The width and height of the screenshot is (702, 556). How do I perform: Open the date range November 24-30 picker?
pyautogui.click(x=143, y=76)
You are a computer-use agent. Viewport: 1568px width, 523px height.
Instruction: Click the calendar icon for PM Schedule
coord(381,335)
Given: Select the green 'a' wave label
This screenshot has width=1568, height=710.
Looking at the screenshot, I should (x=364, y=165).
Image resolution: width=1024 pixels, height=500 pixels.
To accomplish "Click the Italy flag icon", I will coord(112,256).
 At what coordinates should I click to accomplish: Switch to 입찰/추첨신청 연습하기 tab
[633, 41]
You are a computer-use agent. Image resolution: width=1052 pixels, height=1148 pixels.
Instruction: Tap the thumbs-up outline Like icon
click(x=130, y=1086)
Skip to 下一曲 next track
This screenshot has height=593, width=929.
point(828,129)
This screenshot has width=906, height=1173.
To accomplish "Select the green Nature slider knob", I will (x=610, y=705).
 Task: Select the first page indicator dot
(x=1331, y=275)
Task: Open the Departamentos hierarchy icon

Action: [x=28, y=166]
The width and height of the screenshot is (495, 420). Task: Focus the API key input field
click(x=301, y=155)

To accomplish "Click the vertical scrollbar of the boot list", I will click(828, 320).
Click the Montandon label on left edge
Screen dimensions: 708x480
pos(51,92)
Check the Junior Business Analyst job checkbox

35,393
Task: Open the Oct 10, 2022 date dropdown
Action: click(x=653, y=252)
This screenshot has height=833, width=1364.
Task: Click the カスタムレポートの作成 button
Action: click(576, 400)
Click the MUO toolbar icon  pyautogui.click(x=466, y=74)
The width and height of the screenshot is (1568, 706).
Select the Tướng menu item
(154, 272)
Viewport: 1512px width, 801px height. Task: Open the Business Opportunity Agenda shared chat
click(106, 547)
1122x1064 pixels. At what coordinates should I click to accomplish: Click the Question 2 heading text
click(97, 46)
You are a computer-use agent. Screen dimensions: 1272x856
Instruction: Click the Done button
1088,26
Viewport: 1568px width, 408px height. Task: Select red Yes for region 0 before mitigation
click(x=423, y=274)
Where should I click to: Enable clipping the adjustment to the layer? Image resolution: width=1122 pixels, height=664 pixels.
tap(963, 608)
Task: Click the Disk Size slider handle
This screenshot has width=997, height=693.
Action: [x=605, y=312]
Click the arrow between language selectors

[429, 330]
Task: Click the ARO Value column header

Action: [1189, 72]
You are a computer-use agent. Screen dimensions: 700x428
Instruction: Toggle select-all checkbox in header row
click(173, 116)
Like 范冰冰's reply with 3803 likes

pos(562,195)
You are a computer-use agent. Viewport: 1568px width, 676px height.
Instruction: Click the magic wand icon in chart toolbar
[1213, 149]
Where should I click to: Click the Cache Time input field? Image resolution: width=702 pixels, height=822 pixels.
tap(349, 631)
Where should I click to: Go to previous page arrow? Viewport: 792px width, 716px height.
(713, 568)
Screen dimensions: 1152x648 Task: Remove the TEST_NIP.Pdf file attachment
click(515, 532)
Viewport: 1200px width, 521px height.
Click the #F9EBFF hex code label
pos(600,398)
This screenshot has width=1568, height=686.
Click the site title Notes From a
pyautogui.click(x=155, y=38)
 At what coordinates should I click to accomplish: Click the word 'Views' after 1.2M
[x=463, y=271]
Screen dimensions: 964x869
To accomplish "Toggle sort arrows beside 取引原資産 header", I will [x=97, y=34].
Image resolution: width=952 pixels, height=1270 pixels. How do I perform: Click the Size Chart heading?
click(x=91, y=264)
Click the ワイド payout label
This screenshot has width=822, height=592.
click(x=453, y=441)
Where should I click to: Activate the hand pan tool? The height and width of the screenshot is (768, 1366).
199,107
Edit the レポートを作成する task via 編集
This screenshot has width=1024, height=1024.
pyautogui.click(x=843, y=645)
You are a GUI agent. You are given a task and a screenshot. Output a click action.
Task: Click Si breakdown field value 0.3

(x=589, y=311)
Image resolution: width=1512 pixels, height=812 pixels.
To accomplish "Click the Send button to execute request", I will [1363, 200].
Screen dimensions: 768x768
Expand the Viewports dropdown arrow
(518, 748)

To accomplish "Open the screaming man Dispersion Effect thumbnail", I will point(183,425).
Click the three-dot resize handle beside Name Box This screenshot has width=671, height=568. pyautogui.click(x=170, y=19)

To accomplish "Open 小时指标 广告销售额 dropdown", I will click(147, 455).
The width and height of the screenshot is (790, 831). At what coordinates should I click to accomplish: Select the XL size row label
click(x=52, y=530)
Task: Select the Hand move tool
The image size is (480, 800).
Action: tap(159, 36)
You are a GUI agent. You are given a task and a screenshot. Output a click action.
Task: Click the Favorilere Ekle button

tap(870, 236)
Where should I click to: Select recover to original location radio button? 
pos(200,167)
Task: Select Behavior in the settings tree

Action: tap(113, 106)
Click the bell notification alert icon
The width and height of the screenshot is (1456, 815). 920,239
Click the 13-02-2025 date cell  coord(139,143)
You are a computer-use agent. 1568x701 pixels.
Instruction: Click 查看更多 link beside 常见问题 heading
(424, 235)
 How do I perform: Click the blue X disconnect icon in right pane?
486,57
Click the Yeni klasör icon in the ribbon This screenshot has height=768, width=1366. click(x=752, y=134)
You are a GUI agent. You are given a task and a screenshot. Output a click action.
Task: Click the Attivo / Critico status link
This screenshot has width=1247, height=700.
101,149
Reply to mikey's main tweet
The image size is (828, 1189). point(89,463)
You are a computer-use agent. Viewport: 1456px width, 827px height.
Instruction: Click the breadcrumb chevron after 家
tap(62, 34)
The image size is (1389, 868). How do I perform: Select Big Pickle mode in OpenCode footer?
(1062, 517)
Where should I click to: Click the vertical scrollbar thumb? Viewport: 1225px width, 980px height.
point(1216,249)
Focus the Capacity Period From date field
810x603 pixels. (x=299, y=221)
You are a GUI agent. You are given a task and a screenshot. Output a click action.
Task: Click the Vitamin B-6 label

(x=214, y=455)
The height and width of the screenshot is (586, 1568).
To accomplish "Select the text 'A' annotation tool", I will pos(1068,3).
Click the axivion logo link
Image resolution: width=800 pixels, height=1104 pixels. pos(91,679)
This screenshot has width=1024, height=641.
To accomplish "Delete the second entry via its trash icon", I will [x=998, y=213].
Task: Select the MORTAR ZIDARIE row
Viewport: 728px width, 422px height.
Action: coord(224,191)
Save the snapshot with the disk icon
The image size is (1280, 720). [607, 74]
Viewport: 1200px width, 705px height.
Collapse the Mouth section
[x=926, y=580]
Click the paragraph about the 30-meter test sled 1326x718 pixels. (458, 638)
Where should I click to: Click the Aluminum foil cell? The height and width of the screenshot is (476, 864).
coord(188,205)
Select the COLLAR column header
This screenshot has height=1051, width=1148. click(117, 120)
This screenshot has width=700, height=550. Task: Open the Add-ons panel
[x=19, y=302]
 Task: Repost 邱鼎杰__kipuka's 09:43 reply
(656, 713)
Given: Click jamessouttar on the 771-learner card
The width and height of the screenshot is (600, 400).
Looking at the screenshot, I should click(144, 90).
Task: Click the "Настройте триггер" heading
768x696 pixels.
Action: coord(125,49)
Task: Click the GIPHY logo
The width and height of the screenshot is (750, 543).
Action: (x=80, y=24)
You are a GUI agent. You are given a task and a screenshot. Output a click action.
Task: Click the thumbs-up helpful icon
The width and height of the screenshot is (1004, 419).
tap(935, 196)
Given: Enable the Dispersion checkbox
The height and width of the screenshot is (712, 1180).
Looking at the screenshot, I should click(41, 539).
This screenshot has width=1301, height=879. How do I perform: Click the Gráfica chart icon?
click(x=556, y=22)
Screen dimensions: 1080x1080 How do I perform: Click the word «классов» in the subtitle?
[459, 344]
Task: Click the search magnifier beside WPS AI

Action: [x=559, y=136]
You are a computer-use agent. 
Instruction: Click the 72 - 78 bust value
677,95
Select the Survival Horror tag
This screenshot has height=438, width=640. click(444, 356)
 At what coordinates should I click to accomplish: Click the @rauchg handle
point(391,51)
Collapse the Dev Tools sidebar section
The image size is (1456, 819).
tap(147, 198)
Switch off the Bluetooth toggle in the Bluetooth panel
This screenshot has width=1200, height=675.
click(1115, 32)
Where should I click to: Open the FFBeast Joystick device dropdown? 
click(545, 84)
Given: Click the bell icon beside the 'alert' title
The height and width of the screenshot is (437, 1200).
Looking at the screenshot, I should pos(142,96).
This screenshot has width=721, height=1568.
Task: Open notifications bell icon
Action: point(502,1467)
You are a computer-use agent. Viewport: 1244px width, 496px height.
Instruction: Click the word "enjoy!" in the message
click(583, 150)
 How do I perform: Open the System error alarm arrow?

===

[WORK REQUEST]: Which lines of the listing contain the string "green"? Copy every one of them.

[REPLY]:
Given: Select the green 'a' wave label
To accomplish "Select the green Nature slider knob", I will (x=610, y=705).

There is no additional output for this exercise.